**SUPPLIED DATA:**
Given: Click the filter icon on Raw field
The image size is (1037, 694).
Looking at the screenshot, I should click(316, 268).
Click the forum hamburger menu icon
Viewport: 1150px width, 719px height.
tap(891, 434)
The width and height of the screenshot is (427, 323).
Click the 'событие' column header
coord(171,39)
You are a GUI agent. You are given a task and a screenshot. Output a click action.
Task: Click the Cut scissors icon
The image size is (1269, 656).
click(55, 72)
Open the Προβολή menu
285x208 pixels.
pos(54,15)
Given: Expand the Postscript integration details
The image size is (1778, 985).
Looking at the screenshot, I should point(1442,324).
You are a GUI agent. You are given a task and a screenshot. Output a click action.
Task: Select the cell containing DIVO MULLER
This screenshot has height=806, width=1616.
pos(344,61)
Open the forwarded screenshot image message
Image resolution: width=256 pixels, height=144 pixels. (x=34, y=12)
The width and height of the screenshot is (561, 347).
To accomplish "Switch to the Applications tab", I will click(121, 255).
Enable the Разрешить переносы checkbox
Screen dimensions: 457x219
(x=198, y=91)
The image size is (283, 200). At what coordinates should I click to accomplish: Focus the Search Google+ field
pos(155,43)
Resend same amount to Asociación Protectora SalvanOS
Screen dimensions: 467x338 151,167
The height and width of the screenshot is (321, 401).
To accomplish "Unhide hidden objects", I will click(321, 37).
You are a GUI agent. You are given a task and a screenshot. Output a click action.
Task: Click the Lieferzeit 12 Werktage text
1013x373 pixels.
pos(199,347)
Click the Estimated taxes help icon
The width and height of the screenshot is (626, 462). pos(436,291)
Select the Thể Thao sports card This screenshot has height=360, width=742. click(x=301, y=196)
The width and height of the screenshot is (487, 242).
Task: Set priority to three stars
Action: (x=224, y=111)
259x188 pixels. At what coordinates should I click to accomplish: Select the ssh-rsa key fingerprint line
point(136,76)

**TASK OBJECTIVE:** Exactly the lines from the one with "This screenshot has height=806, width=1616." through the last line of the listing above must make up your answer.

**WRITTEN RESPONSE:**
This screenshot has height=806, width=1616.
pos(344,61)
Open the forwarded screenshot image message
Image resolution: width=256 pixels, height=144 pixels. (x=34, y=12)
The width and height of the screenshot is (561, 347).
To accomplish "Switch to the Applications tab", I will click(121, 255).
Enable the Разрешить переносы checkbox
Screen dimensions: 457x219
(x=198, y=91)
The image size is (283, 200). At what coordinates should I click to accomplish: Focus the Search Google+ field
pos(155,43)
Resend same amount to Asociación Protectora SalvanOS
Screen dimensions: 467x338 151,167
The height and width of the screenshot is (321, 401).
To accomplish "Unhide hidden objects", I will click(321, 37).
You are a GUI agent. You are given a task and a screenshot. Output a click action.
Task: Click the Lieferzeit 12 Werktage text
1013x373 pixels.
pos(199,347)
Click the Estimated taxes help icon
The width and height of the screenshot is (626, 462). pos(436,291)
Select the Thể Thao sports card This screenshot has height=360, width=742. click(x=301, y=196)
The width and height of the screenshot is (487, 242).
Task: Set priority to three stars
Action: (x=224, y=111)
259x188 pixels. At what coordinates should I click to accomplish: Select the ssh-rsa key fingerprint line
point(136,76)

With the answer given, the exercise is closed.